The dealers’ screen refreshed at 2Hz. 10Hz revaluation meant the displayed number was at most 150ms stale relative to the market. Within tolerance.

Consistency: The Hard Part

The easy part is updating a number. The hard part is updating the right number correctly, exactly once, even when things fail.

Double-counting: If a trade confirmation is processed twice (network retransmission, retry on failure), the position must not be incremented twice. Each trade had a unique ID; the risk engine maintained a processed-set of trade IDs and rejected duplicates.

Lost trades: The position must be consistent with the trade store. We ran a periodic reconciliation (every 15 minutes during trading hours) that compared the risk engine’s in-memory position state against the trade database. Discrepancies triggered an alarm and a forced reload of the affected positions.
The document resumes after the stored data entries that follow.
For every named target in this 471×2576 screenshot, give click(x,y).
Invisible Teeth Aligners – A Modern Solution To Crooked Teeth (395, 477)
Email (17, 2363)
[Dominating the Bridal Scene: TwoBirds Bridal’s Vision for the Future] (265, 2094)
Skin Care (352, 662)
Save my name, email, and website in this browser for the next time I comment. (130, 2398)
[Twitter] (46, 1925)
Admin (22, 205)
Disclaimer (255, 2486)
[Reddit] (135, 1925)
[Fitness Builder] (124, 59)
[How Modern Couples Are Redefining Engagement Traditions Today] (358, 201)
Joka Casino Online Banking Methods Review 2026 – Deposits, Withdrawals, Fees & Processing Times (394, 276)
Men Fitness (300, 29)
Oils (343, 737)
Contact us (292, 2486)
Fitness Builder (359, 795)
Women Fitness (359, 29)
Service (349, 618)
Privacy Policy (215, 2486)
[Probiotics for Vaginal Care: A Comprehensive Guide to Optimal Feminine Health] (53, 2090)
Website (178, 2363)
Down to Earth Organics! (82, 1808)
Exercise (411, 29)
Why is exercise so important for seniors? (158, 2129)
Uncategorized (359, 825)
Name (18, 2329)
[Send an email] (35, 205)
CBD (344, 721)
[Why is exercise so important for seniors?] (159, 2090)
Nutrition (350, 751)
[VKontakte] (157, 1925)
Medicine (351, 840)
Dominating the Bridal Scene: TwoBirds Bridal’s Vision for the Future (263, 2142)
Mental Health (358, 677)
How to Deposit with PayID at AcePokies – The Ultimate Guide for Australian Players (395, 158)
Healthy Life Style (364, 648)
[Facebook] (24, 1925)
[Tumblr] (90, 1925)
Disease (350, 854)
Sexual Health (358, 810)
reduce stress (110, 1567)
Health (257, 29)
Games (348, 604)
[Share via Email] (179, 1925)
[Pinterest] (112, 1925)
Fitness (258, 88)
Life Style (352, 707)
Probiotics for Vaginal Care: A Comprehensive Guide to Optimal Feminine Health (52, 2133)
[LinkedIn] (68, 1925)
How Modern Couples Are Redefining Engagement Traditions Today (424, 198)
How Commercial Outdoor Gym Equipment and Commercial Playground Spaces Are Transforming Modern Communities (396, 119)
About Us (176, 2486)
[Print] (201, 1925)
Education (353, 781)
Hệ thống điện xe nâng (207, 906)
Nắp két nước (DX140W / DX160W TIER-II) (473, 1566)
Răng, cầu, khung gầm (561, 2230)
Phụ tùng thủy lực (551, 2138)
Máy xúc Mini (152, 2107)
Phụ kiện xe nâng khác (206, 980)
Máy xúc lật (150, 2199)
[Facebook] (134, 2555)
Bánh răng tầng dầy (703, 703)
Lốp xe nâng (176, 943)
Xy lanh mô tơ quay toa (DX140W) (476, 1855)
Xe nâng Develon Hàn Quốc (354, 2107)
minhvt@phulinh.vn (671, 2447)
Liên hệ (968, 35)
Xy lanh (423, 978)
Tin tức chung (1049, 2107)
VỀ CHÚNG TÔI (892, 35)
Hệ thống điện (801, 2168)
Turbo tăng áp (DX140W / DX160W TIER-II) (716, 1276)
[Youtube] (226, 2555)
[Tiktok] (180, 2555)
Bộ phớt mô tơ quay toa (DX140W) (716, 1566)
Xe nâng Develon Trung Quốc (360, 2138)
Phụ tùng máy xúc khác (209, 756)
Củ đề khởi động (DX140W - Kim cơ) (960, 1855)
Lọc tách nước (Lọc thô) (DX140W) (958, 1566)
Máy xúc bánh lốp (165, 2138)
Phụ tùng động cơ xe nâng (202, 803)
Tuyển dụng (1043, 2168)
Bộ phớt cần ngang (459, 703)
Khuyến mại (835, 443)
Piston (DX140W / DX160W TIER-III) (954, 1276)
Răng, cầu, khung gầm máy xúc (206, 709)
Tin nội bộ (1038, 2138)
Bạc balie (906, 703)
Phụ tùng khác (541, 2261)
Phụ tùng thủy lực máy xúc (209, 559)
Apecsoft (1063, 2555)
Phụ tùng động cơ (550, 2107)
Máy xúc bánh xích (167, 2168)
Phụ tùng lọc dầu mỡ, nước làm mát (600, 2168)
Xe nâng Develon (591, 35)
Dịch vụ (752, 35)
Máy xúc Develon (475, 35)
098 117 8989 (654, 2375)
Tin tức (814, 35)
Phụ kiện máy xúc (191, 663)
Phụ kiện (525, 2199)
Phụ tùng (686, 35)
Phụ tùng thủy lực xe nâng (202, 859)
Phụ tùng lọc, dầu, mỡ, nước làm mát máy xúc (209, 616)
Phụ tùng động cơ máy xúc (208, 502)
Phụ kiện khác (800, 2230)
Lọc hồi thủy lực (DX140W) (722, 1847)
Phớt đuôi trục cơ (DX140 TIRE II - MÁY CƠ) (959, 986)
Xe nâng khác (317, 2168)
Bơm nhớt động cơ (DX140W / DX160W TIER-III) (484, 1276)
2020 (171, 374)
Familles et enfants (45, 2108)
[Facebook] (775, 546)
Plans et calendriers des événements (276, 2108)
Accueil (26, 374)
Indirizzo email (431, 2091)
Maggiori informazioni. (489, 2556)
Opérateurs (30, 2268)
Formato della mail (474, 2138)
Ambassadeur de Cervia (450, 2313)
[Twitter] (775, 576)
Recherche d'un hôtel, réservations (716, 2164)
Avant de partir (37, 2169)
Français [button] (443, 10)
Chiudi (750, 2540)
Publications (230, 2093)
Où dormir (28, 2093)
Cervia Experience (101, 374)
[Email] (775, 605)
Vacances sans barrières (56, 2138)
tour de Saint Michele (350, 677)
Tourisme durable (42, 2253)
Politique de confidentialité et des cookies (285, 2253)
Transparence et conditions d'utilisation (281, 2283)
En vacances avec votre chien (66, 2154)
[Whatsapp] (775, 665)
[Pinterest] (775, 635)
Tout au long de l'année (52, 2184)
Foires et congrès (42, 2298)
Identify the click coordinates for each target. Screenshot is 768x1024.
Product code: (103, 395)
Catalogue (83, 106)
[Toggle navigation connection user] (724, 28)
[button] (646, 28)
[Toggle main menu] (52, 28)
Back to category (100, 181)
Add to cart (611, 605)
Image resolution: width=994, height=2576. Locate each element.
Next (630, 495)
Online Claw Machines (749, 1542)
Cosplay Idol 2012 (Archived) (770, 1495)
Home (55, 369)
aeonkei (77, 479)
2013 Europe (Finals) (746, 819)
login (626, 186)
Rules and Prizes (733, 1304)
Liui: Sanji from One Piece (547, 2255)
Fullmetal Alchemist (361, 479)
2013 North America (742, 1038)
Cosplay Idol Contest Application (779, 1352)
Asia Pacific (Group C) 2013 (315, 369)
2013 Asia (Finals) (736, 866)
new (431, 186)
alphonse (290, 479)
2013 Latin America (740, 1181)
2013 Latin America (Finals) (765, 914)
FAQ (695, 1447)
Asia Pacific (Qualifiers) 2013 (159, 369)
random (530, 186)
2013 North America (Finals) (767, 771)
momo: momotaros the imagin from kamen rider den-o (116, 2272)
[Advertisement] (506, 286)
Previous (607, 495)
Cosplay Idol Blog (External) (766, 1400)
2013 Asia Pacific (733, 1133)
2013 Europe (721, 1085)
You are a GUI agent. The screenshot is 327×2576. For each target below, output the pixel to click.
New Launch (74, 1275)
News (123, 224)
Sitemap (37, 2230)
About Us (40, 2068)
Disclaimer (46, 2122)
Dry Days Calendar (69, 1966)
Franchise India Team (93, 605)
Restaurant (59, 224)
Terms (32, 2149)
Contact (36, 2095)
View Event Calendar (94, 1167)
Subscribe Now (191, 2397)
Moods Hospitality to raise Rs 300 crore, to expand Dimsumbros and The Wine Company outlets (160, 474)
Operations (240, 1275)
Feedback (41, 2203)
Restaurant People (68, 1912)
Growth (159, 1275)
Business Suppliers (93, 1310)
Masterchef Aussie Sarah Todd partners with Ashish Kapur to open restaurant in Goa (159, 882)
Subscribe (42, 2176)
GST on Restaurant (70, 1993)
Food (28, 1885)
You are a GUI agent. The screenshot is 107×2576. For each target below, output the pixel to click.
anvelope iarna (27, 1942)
Recovery: When the risk engine restarted (deployment, crash), it needed to rebuild position state from scratch. The rebuild procedure: load all open trades from the database in timestamp order, replay them through the same position-update logic. This was tested daily — the risk engine was deployed every morning before trading opened, rebuilding state from overnight trades.

Clock ordering: Trades sometimes arrived slightly out of order due to messaging infrastructure. The incremental aggregation model is not order-sensitive for net quantity (addition is commutative), but is order-sensitive for average price calculation. We used trade timestamp (not arrival time) for ordering, with a small out-of-order tolerance window.

The Hierarchy Aggregation

Desks had sub-books; books had desks; the total was across all books. The hierarchy aggregation was maintained as a tree of nodes, each holding its own subtotal.

When a position changed, we propagated the delta upward:

 1
 2
 3
 4
 5
 6
 7
 8
 9
10
11
12
void onPositionChange(PositionDelta delta) {
    Position pos = positions.get(delta.instrument, delta.deskId);
    pos.apply(delta);

    DeskAggregate desk = desks.get(delta.deskId);
    desk.recomputeFromPositions();

    BookAggregate book = books.get(desk.bookId);
    book.recomputeFromDesks();

    totalAggregate.recomputeFromBooks();
}

This was single-threaded for correctness — one update thread, no concurrent modification of position state. The read path (dealer screens reading aggregates) used a copy-on-update pattern: the write thread published a new snapshot of the aggregate tree after each update, and readers held a reference to the latest snapshot.

Read operations were O(1) — get reference to latest snapshot, read from it. Write operations were serialised through a single thread. This eliminated the need for locks on read paths, which was important for the UI latency requirement.

What the Dealers Actually Used

The final system had three views:

Position ladder: per instrument, net quantity and P&L for the current dealer’s book, updated in real time.

Desk blotter: all desks on one screen, net exposure and P&L per desk, sortable. Management used this.

Risk summary: Greeks for the options book (delta, gamma, vega), computed by the risk model and pushed to the same aggregation infrastructure.

The update latency in practice: 200–300ms from trade to screen refresh, well within the 500ms requirement. The price-driven revaluation lag added another 0–100ms depending on where we were in the 100ms coalescing window.

The dealers stopped complaining about wrong numbers. That was the success metric.


Real-time risk aggregation is an incremental maintenance problem, not a recalculation problem. The constraints — latency, correctness, availability — push toward event-driven delta computation rather than batch refresh. The complexity is in the edge cases: out-of-order events, failure recovery, reconciliation against the source of truth. Getting the happy path right is a few days of work; getting the failure modes right takes the rest of the project.